DATASET ENTRIES:
******

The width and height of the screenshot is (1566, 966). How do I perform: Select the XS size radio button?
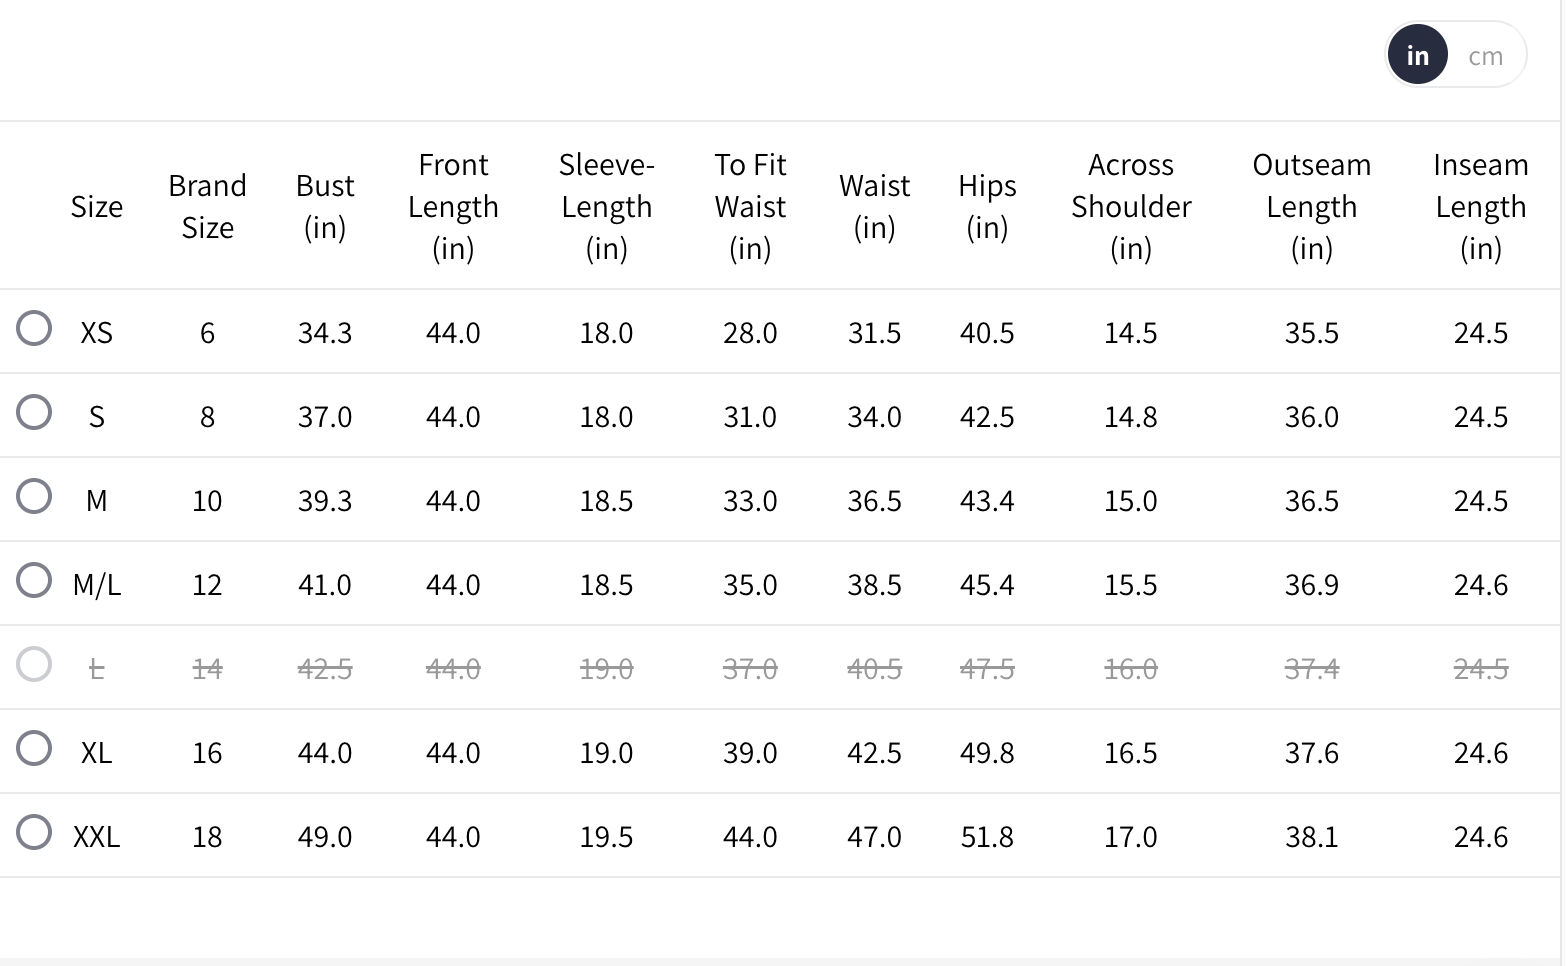pyautogui.click(x=34, y=328)
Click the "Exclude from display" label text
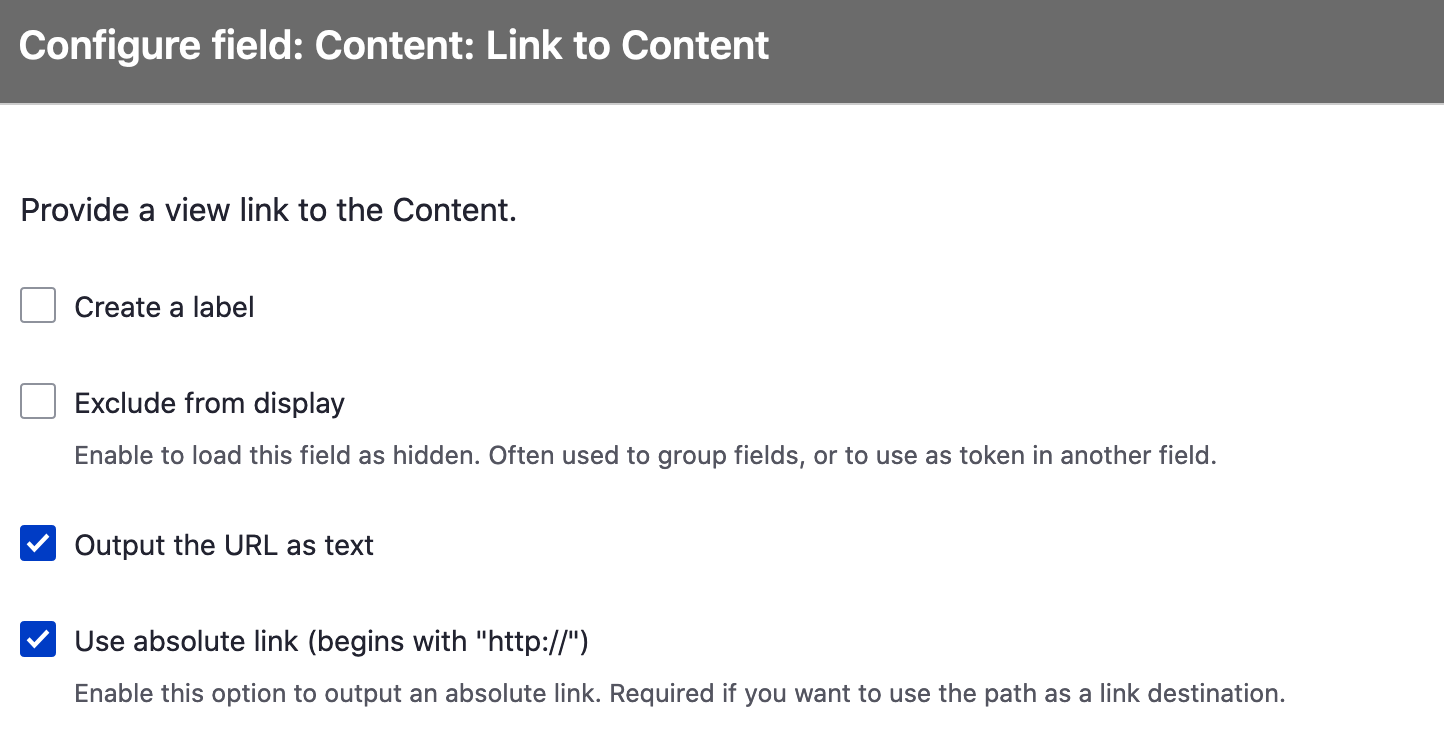1444x752 pixels. pyautogui.click(x=208, y=403)
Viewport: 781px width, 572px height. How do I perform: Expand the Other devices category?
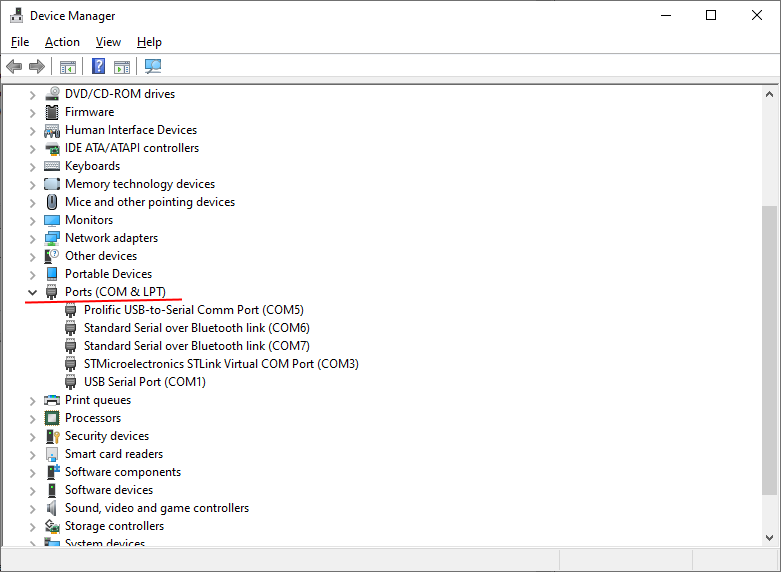(32, 256)
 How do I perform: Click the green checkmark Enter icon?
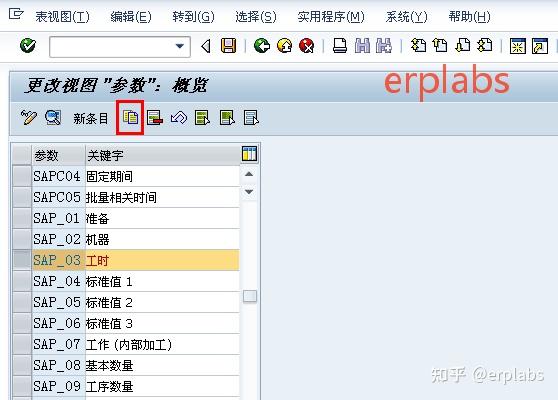tap(28, 46)
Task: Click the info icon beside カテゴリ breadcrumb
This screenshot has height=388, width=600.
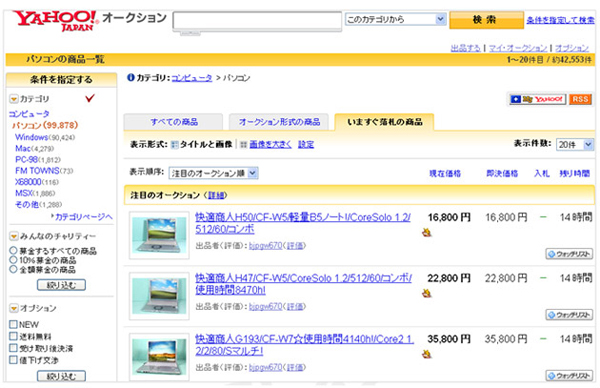Action: pos(130,78)
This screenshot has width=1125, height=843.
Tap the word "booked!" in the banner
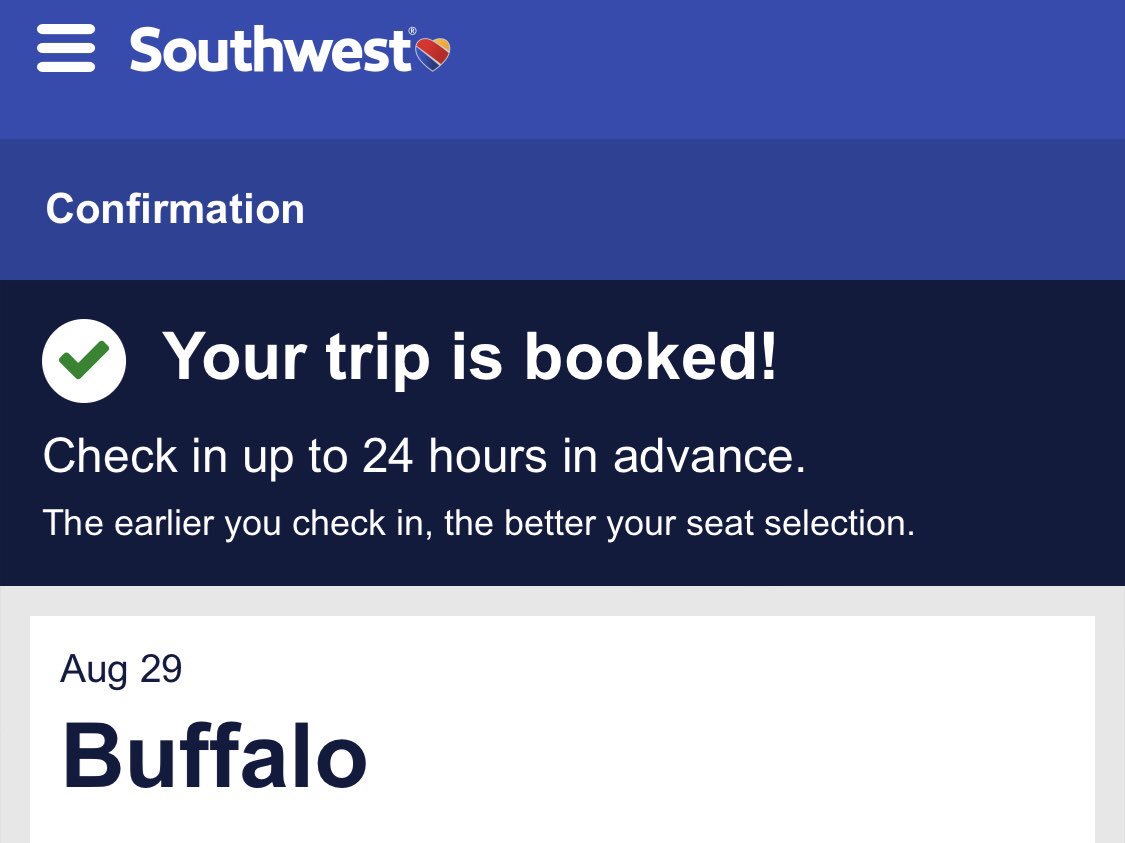pyautogui.click(x=650, y=356)
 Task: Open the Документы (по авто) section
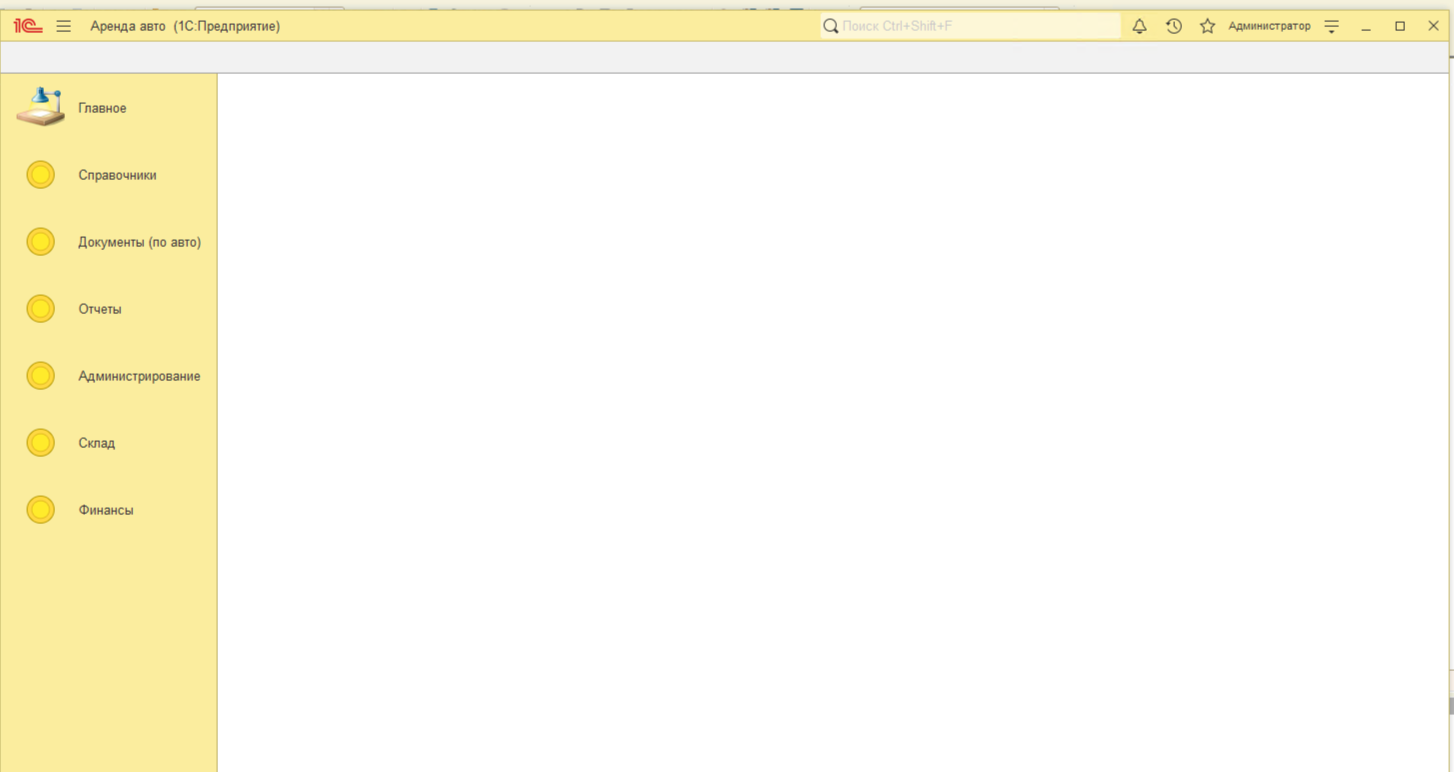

******

GOAL OF THE EXERCISE:
Pictures are to be left out, and each line from the one that contains "Task: Click the" through the end of the listing is to be copied exactly.

SOLUTION TO THIS EXERCISE:
Task: Click the info icon beside カテゴリ breadcrumb
This screenshot has height=388, width=600.
Action: pos(130,78)
This screenshot has width=1125, height=843.
Tap the word "booked!" in the banner
pyautogui.click(x=650, y=356)
 Task: Open the Документы (по авто) section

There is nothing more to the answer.